§ **Problem requirements**
Give back every entry exactly; drop the pictures.

──────────

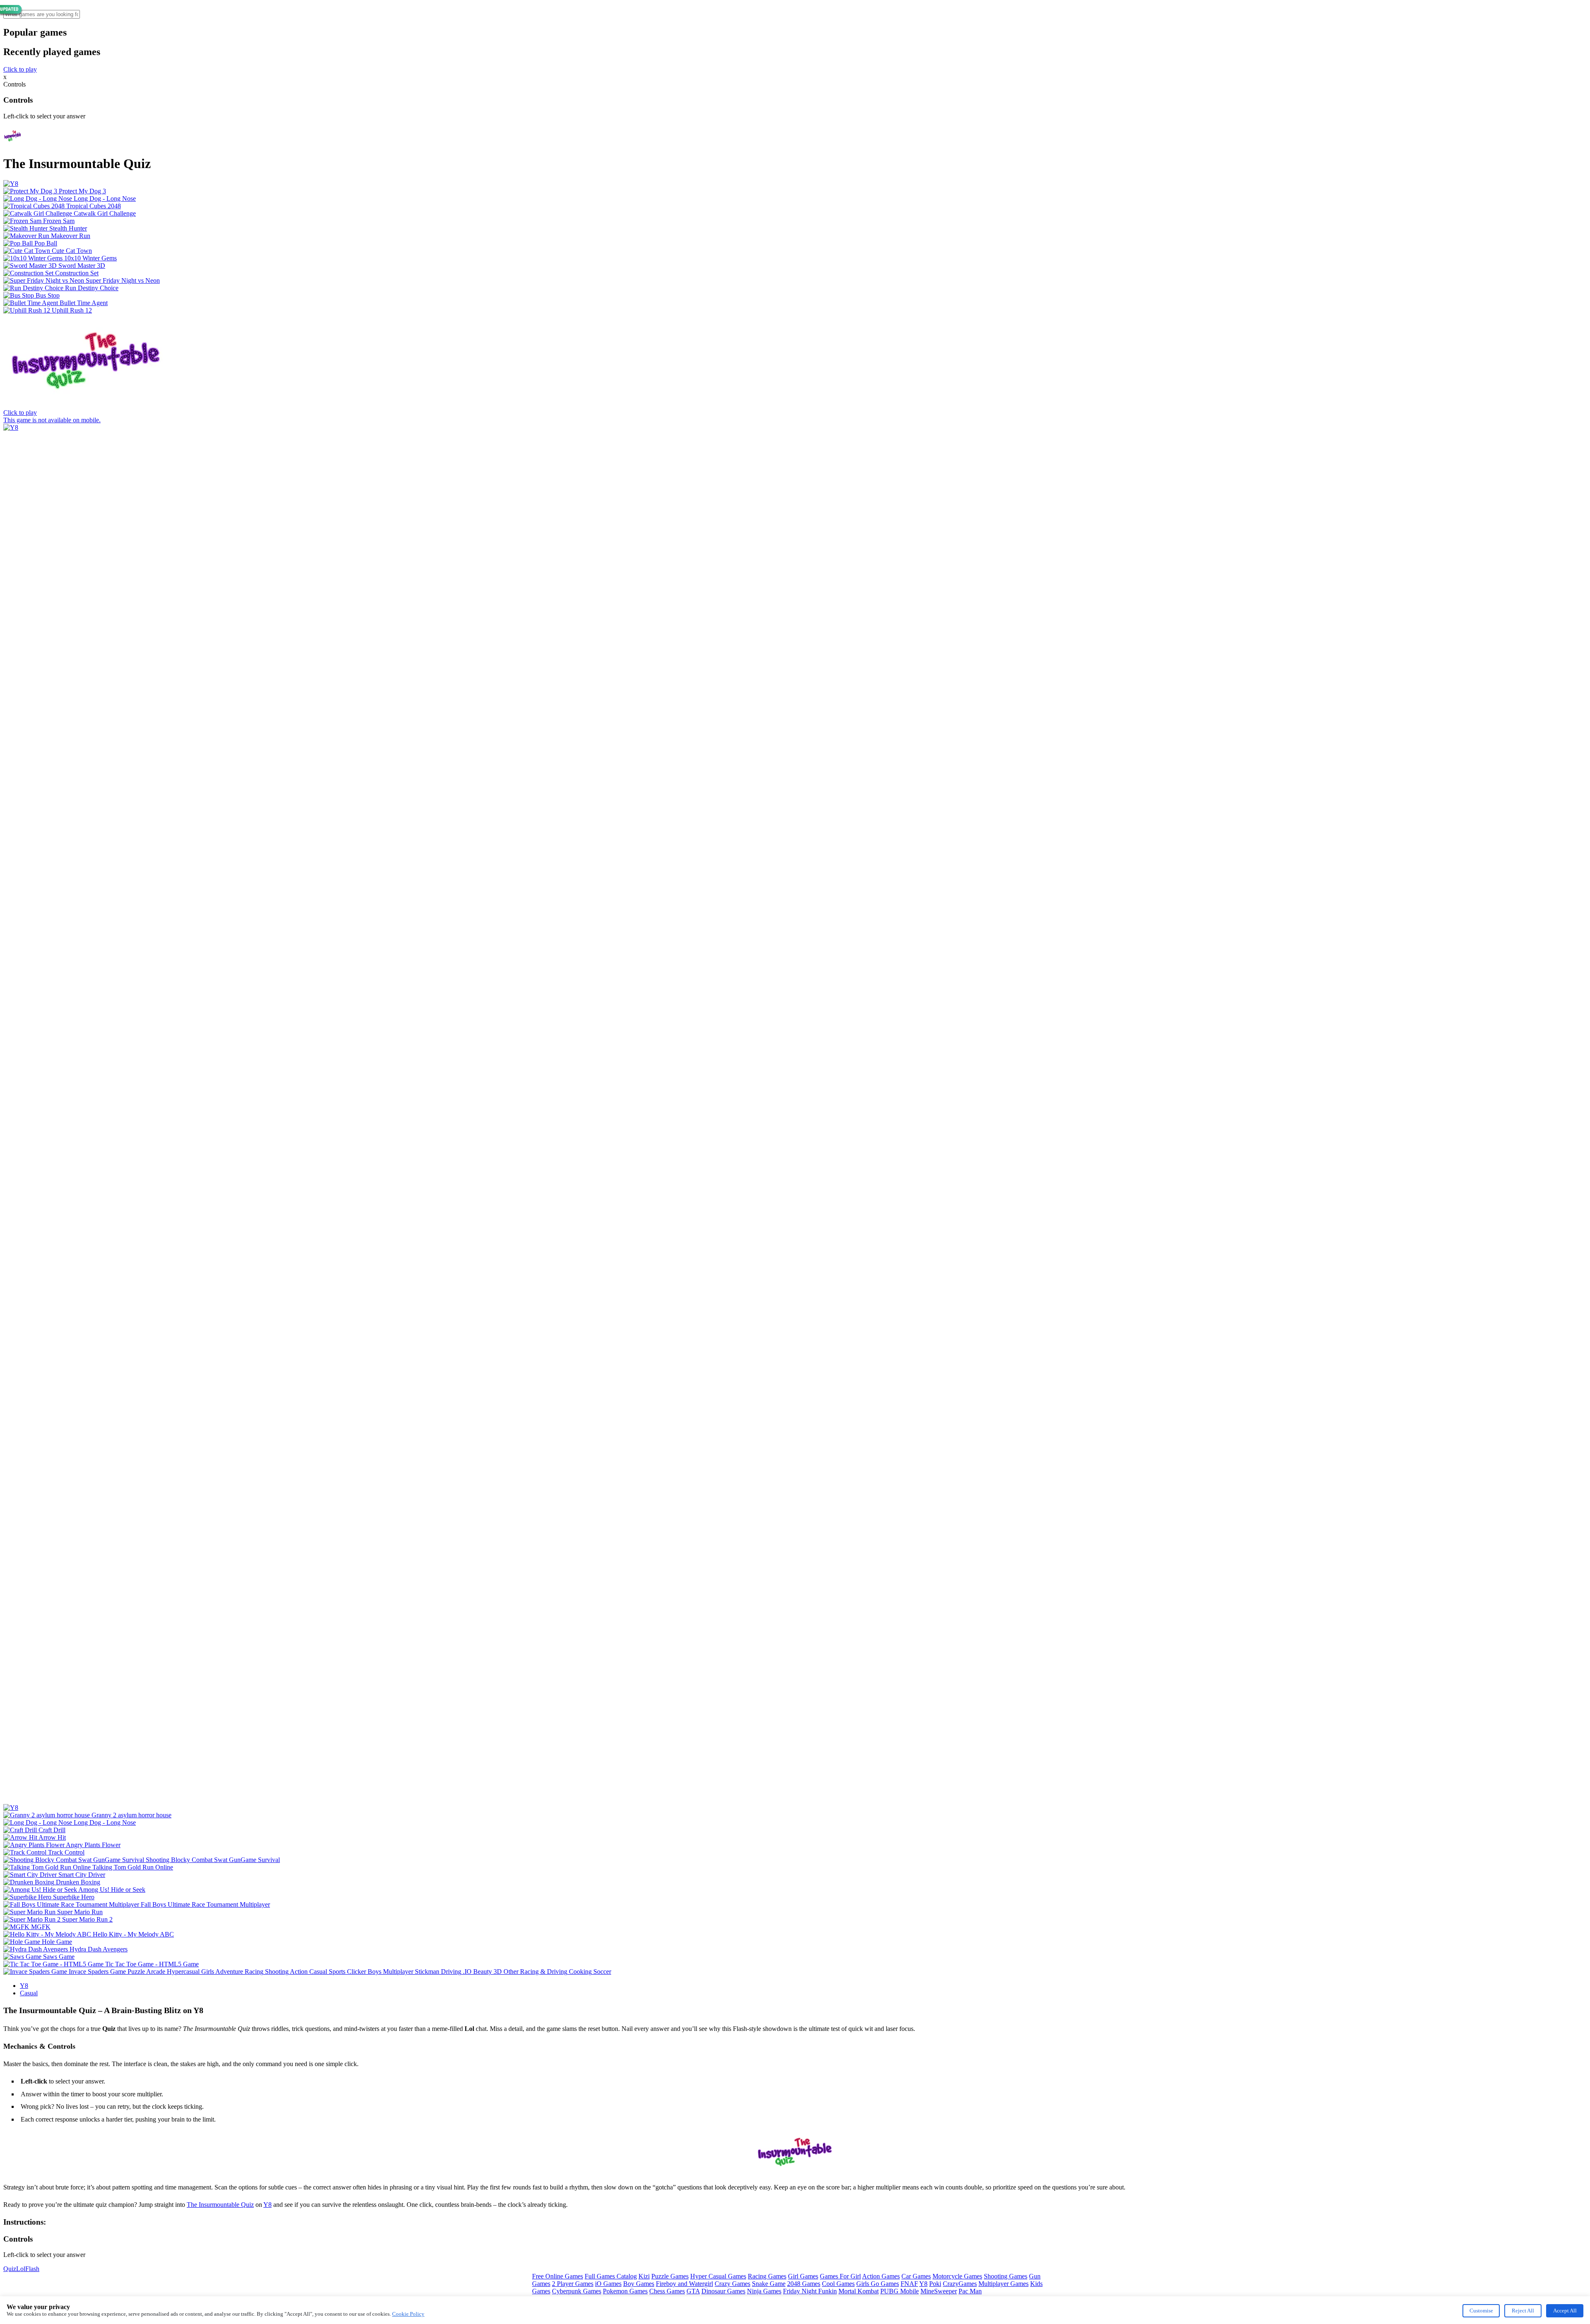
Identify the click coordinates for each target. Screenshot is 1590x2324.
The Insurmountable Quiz (220, 2204)
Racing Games (767, 2276)
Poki (935, 2283)
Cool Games (838, 2283)
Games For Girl (840, 2276)
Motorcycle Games (957, 2276)
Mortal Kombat (858, 2291)
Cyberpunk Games (576, 2291)
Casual (29, 1993)
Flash (32, 2268)
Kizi (644, 2276)
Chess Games (667, 2291)
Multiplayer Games (1003, 2283)
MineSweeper (938, 2291)
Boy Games (638, 2283)
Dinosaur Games (723, 2291)
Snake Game (768, 2283)
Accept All (1565, 2310)
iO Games (608, 2283)
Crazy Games (732, 2283)
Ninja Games (764, 2291)
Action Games (881, 2276)
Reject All (1523, 2310)
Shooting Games (1005, 2276)
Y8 (24, 1985)
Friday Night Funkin (810, 2291)
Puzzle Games (670, 2276)
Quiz (9, 2268)
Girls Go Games (877, 2283)
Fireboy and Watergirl (684, 2283)
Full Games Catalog (611, 2276)
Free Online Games (557, 2276)
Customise (1481, 2310)
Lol (20, 2268)
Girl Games (803, 2276)
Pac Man (970, 2291)
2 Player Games (572, 2283)
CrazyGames (960, 2283)
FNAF (909, 2283)
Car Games (916, 2276)
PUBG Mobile (899, 2291)
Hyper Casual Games (718, 2276)
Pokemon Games (625, 2291)
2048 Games (803, 2283)
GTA (693, 2291)
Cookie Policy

──────────

§ **Exercise solution**
Identify the click coordinates for each target. Screenshot is 1590x2324.
The Insurmountable Quiz (220, 2204)
Racing Games (767, 2276)
Poki (935, 2283)
Cool Games (838, 2283)
Games For Girl (840, 2276)
Motorcycle Games (957, 2276)
Mortal Kombat (858, 2291)
Cyberpunk Games (576, 2291)
Casual (29, 1993)
Flash (32, 2268)
Kizi (644, 2276)
Chess Games (667, 2291)
Multiplayer Games (1003, 2283)
MineSweeper (938, 2291)
Boy Games (638, 2283)
Dinosaur Games (723, 2291)
Snake Game (768, 2283)
Accept All (1565, 2310)
iO Games (608, 2283)
Crazy Games (732, 2283)
Ninja Games (764, 2291)
Action Games (881, 2276)
Reject All (1523, 2310)
Shooting Games (1005, 2276)
Y8 (24, 1985)
Friday Night Funkin (810, 2291)
Puzzle Games (670, 2276)
Quiz (9, 2268)
Girls Go Games (877, 2283)
Fireboy and Watergirl (684, 2283)
Full Games Catalog (611, 2276)
Free Online Games (557, 2276)
Customise (1481, 2310)
Lol (20, 2268)
Girl Games (803, 2276)
Pac Man (970, 2291)
2 Player Games (572, 2283)
CrazyGames (960, 2283)
FNAF (909, 2283)
Car Games (916, 2276)
PUBG Mobile (899, 2291)
Hyper Casual Games (718, 2276)
Pokemon Games (625, 2291)
2048 Games (803, 2283)
GTA (693, 2291)
Cookie Policy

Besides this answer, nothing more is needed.